Irrigated-tip catheter technology was designed to cool the electrode tip, prevent excessive temperatures at the electrode tip–tissue interface, and thus allow continued delivery of RF current into the surrounding tissue. This ablation system creates larger and deeper ablation lesions and minimizes steam pops and thrombus formation. Compared to small-tip catheters, irrigated-tip ablation catheters require fewer lesions to achieve CTI block and shorten the procedure [10].

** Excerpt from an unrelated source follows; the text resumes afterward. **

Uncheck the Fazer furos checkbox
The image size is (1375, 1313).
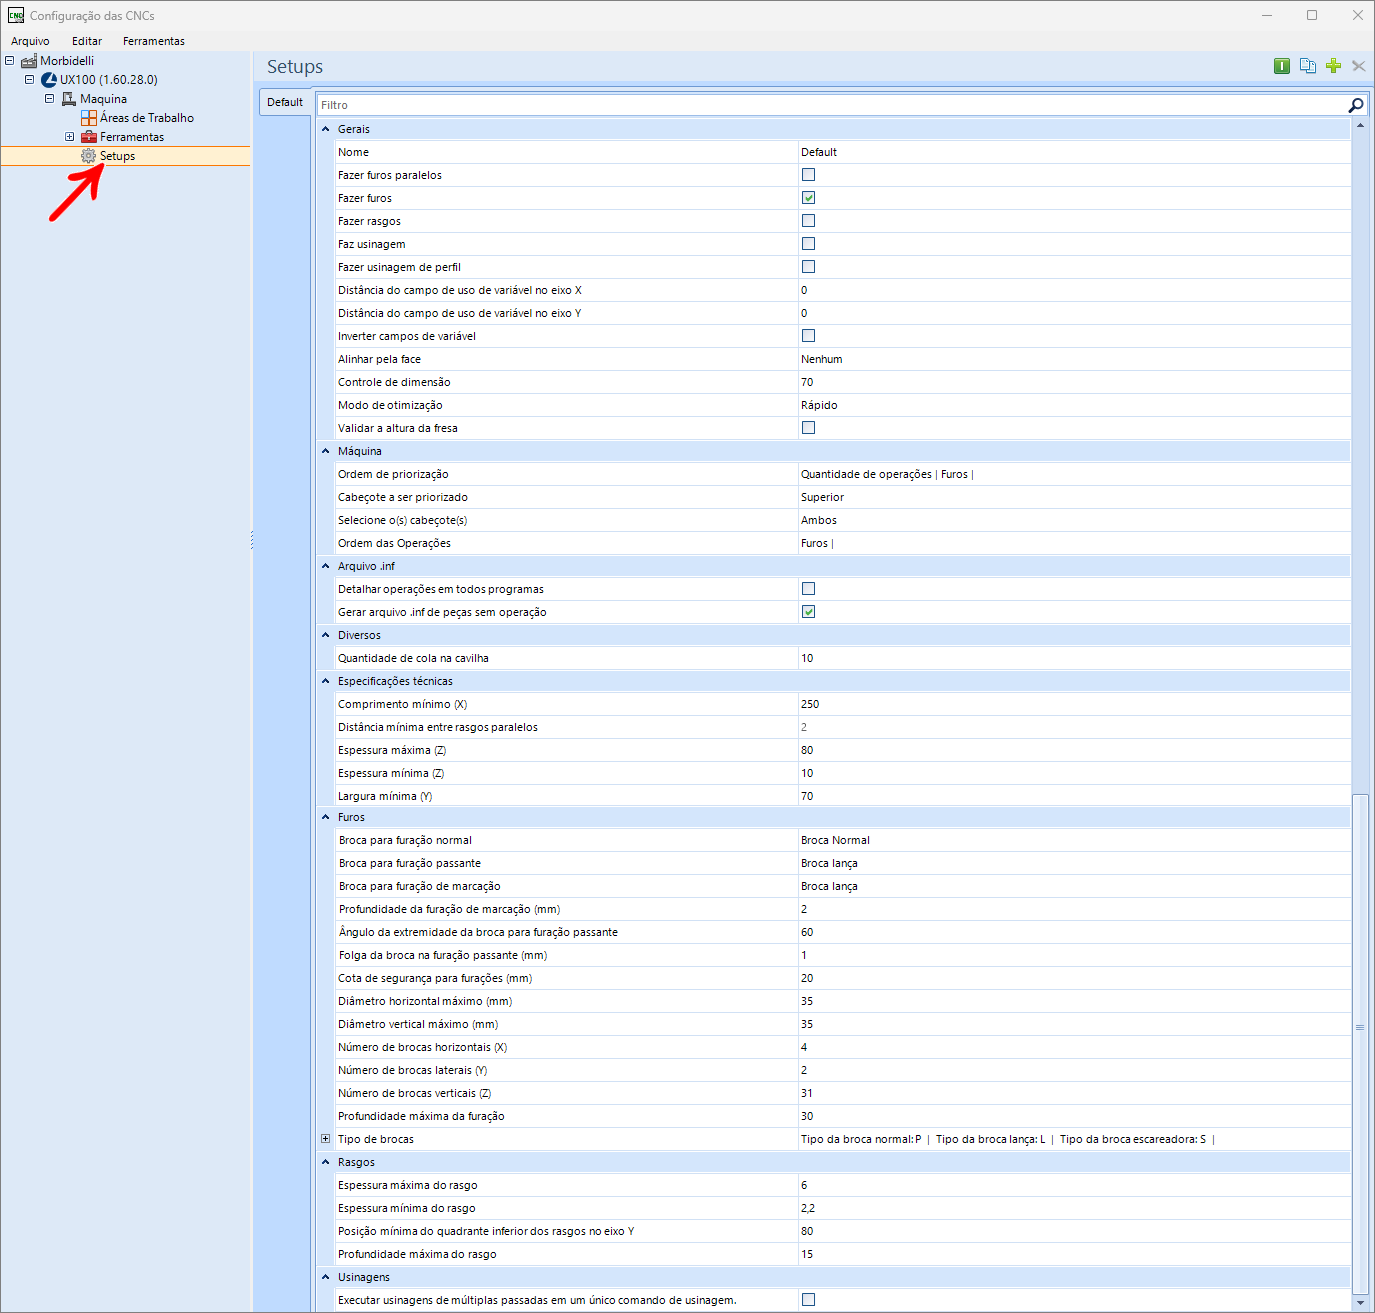[808, 198]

Irrigated catheters can be divided into open and closed types of irrigation. In open irrigation, there are holes in the tip of the catheter through which (typically) normal saline is pumped. Closed-irrigation catheters have a system within the tip that allows 5% glucose solution to pass through the interior and then be removed. Yokoyama et al. compared a closed-irrigation catheter (Chilli®, Boston Scientific, Natick, MA, USA) versus an open-irrigation catheter (ThermoCool) for RF lesion morphology and depth, thrombus formation, and occurrence of steam pops in a dog model [11]. It was found that the resultant ablation lesion was similar to closed- and open-irrigated electrodes yet more thrombus formation on the electrode with closed irrigation [12]. Our data confirm the equivalent performance of closed- and open-irrigated catheters in AFL ablation.

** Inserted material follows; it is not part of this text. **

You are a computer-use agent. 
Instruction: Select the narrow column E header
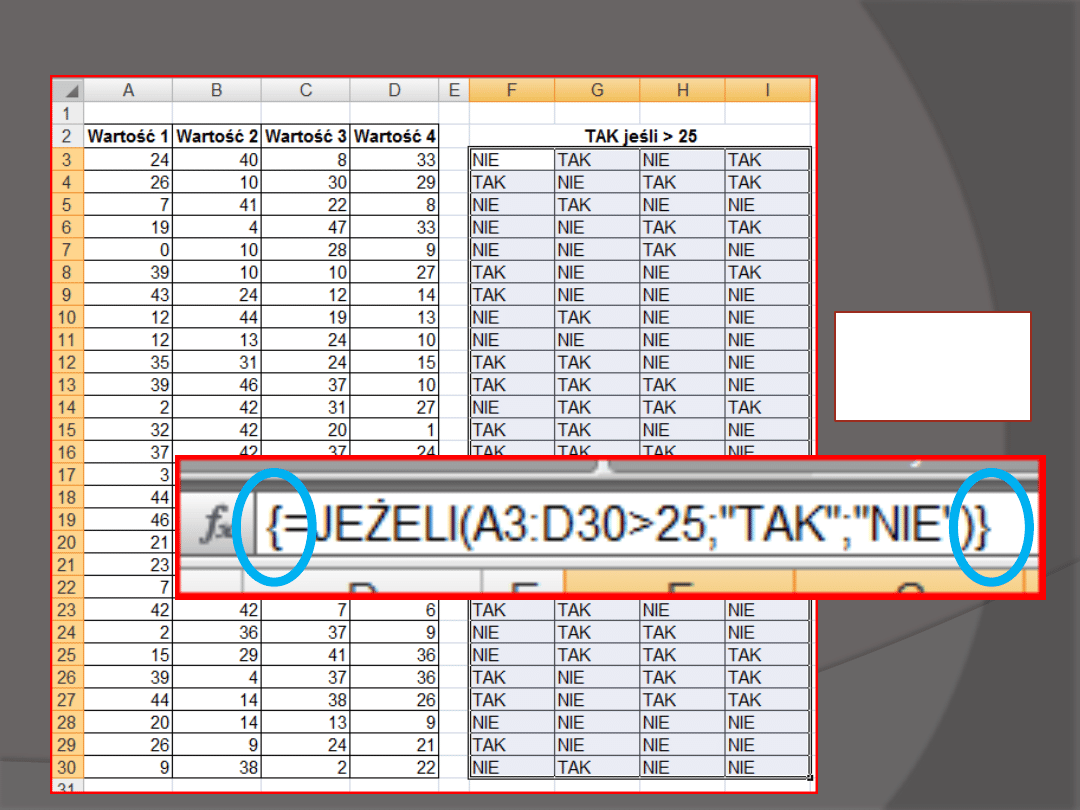(x=454, y=91)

HPSD was designed to limit resistive heating and therefore produces less collateral tissue damage while achieving similar success [13,14,15,16]. In a single non-randomized study, HPSD ablation resulted in a shortened ablation time, as seen in our study [17, 18]. We have not seen a reduction in the number of lesions needed to achieve CTI block, as typically, HPSD ablation creates similar size lesions to traditional irrigated catheter ablation [13].

We could not identify factors associated with ablation failure due to the low incidence of inability to achieve CTI block. Typical predictors of failed ablation are previous atrial fibrillation and presence of complex congenital heart disease (transposition of great arteries, systemic ventricle dilation) [18]. Previous data suggest that HPSD helps achieve CTI block in all patients [17, 19].

The observational nature of the design limits our study. Nevertheless, the presence of a single operator performing the procedure eliminates some of the bias that might be present with multiple operators, even in a randomized study. We do not believe that operator’s experience has influenced the outcomes, as we do not see differences between non-irrigated catheters and internally and externally irrigated catheters (as the latter were available more recently). Having the ability to objectively assess the force exerted by the catheter during ablation is certainly advantageous as evident in our data set. Beyond this feature of the mapping software, we do not believe that different versions of the mapping system have significantly affected outcomes in this study.